**Directions**
The required output is the exact text of the lines from the line containing "Select the EditionUID entry" through the final line below, inclusive, without pictures.

**Listed entries**
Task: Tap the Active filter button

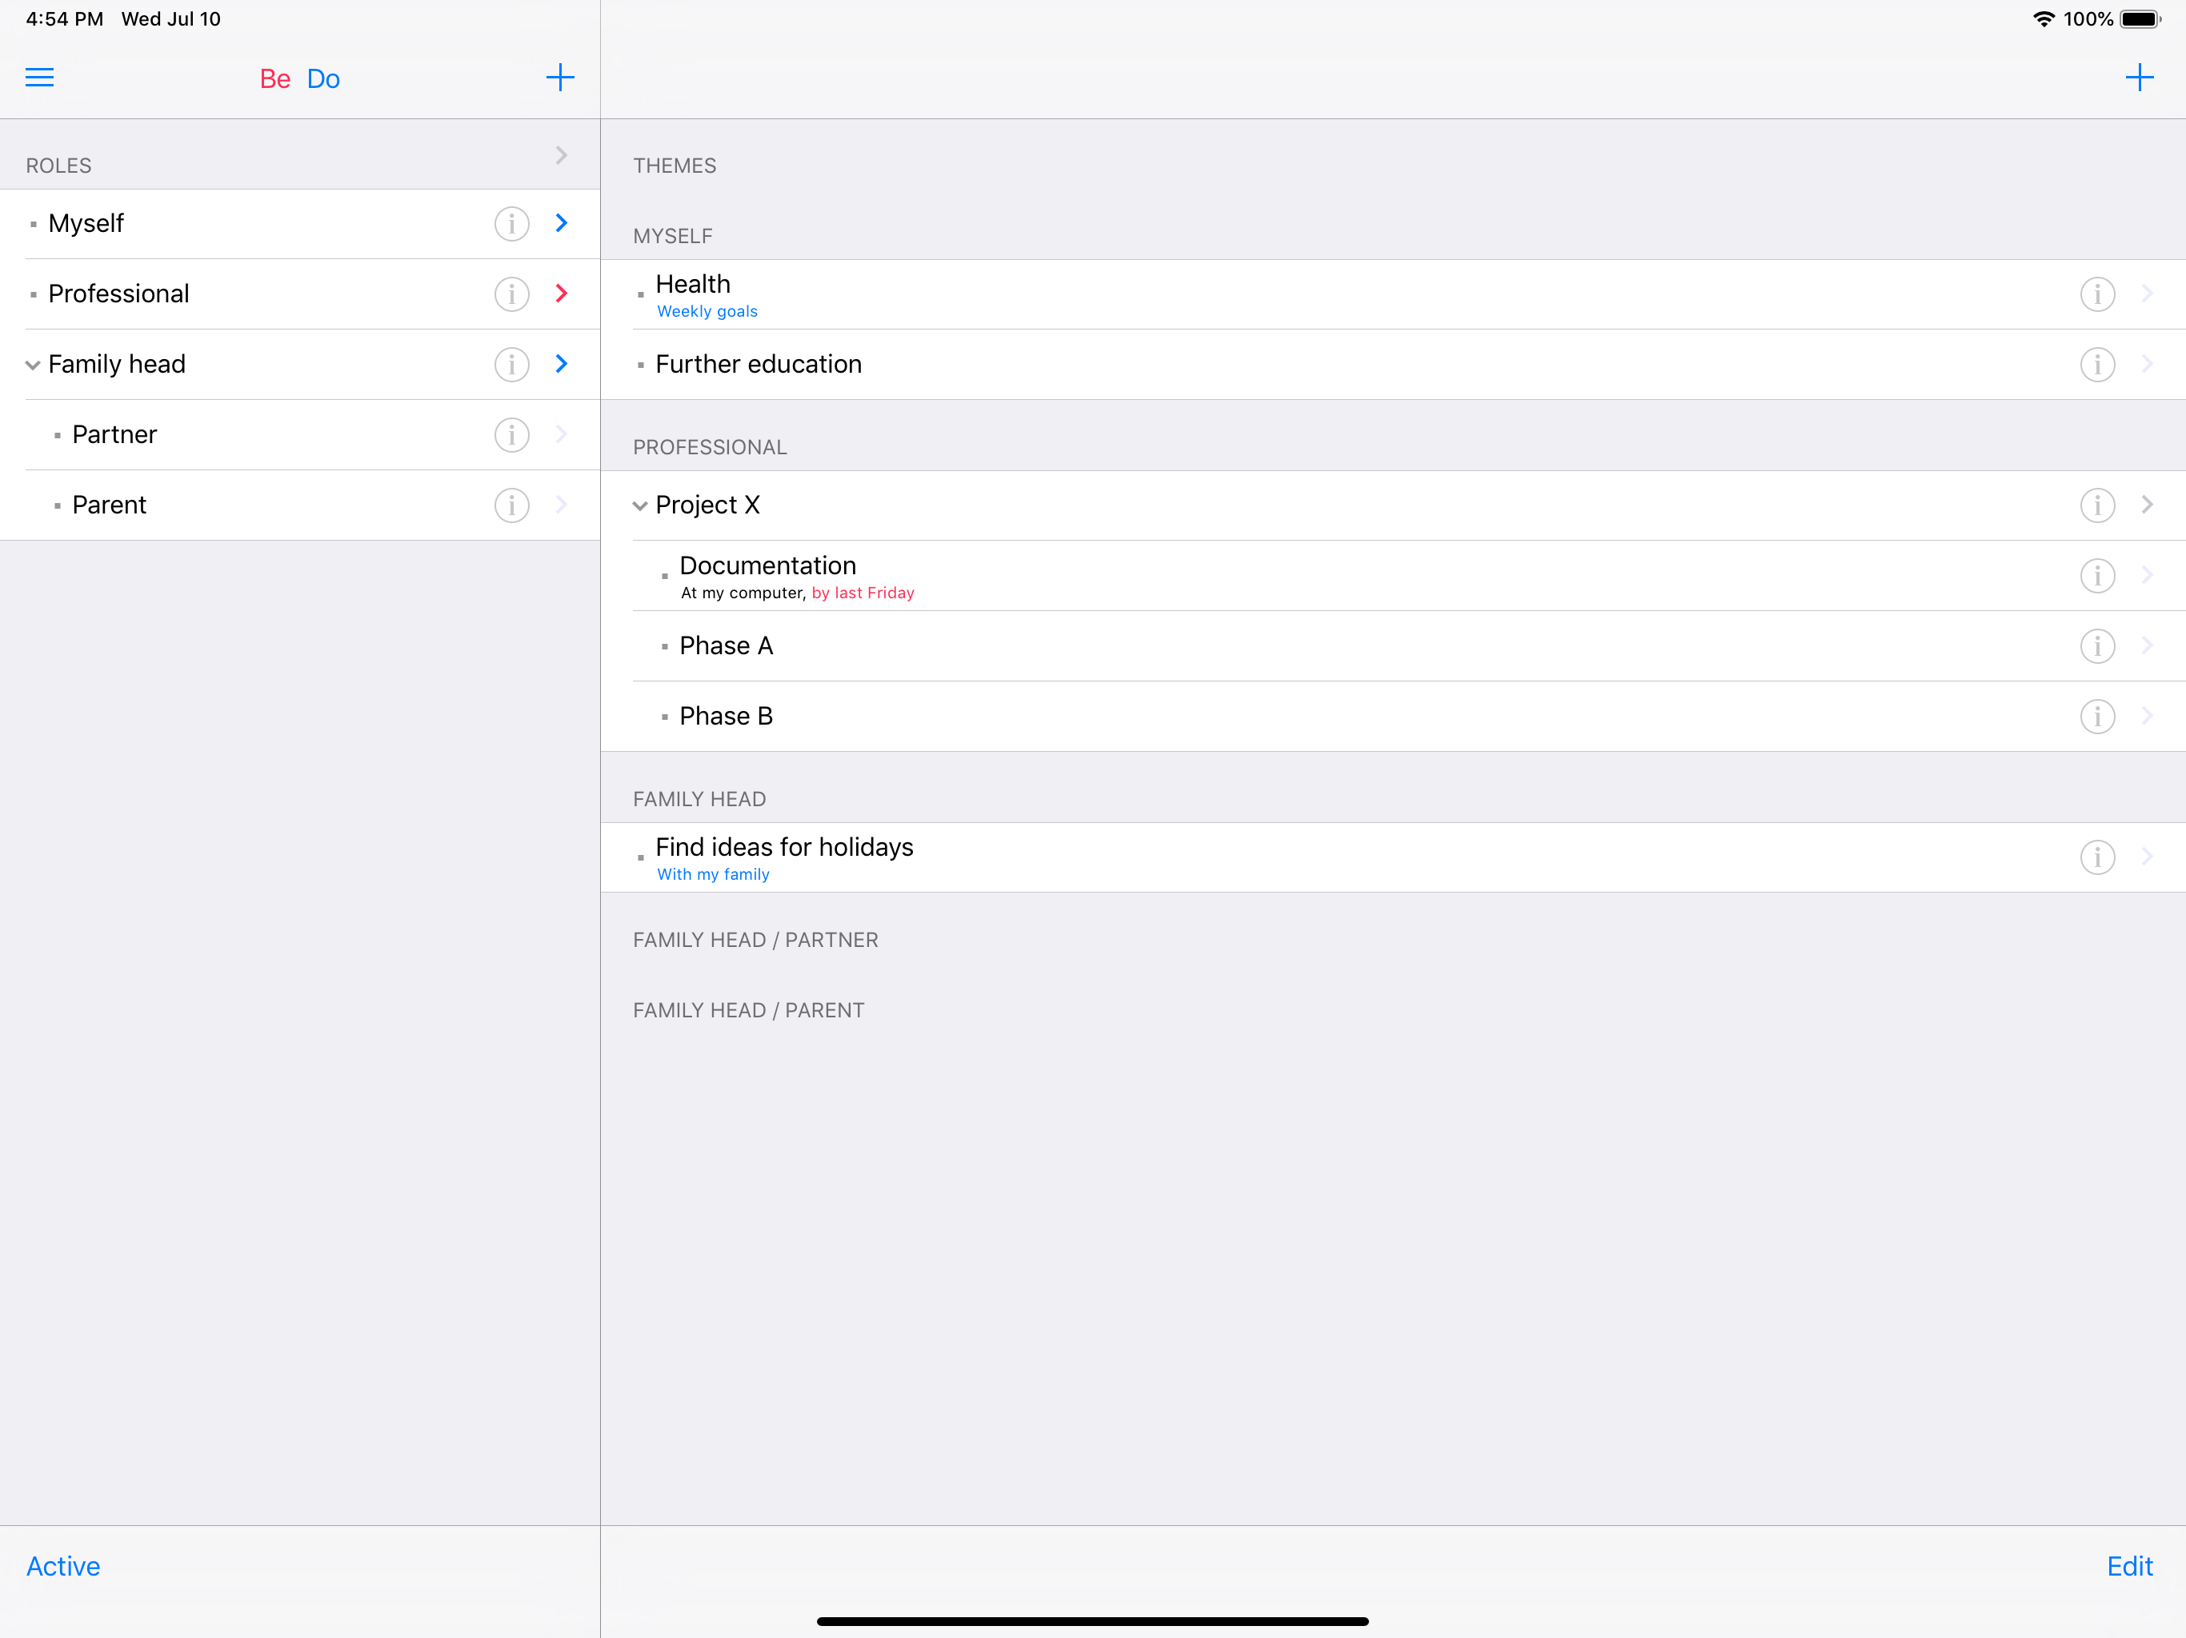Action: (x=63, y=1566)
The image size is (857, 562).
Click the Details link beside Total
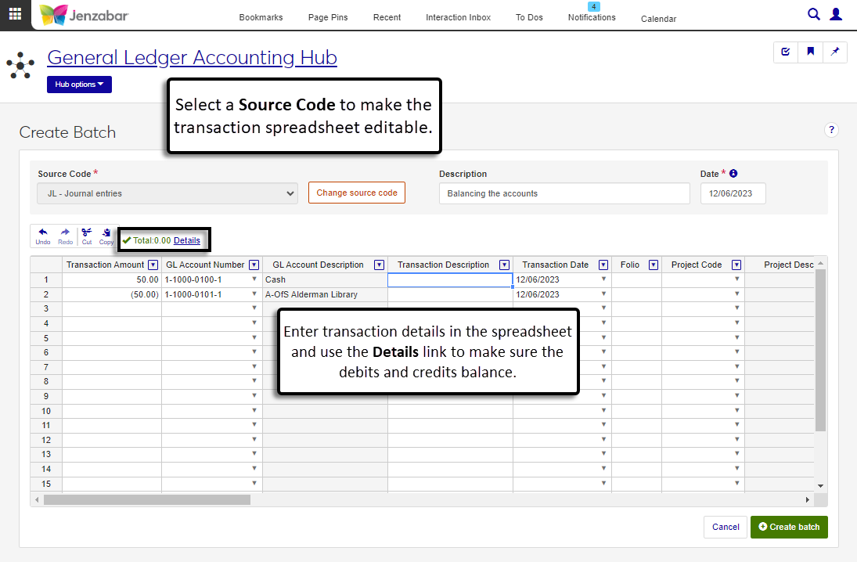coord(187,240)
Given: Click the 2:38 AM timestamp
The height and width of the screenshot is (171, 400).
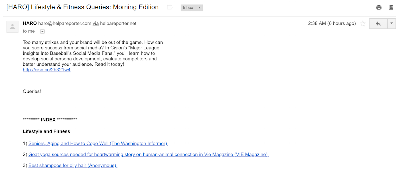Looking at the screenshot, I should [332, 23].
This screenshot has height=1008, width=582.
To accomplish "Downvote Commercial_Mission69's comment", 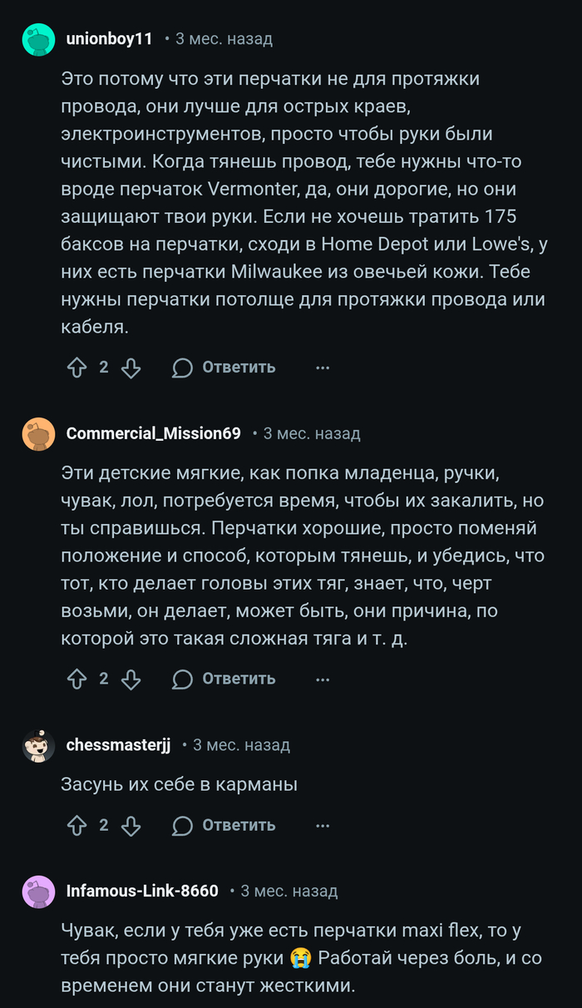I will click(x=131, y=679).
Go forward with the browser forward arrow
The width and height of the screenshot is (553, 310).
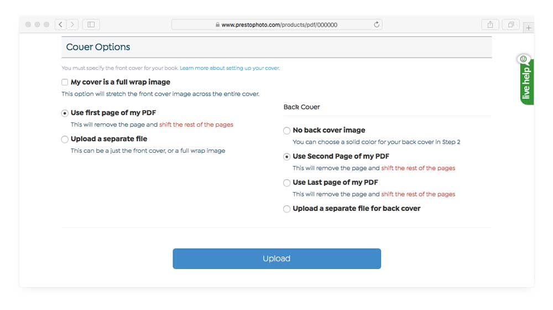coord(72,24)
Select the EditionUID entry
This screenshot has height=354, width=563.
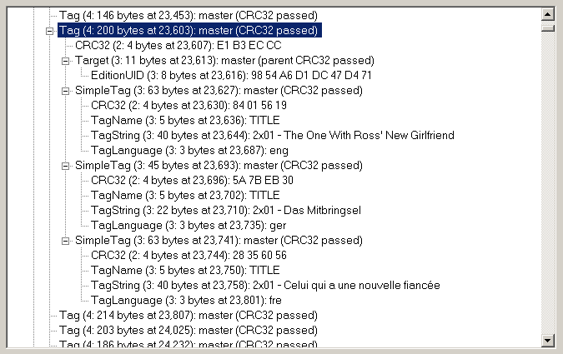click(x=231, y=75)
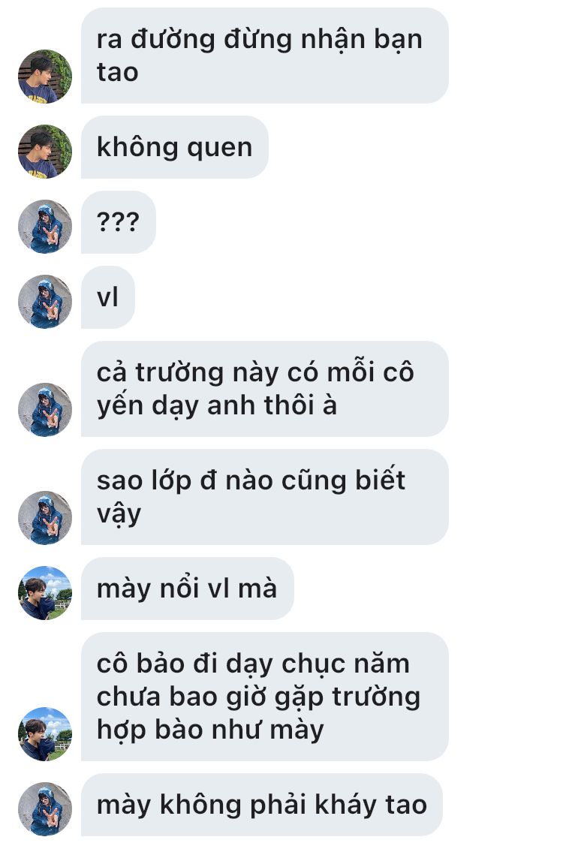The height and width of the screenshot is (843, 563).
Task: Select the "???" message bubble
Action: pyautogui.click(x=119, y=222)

**Written response**
Select the EditionUID entry
This screenshot has height=354, width=563.
click(x=231, y=75)
The height and width of the screenshot is (843, 563).
Task: Select the "???" message bubble
Action: pyautogui.click(x=119, y=222)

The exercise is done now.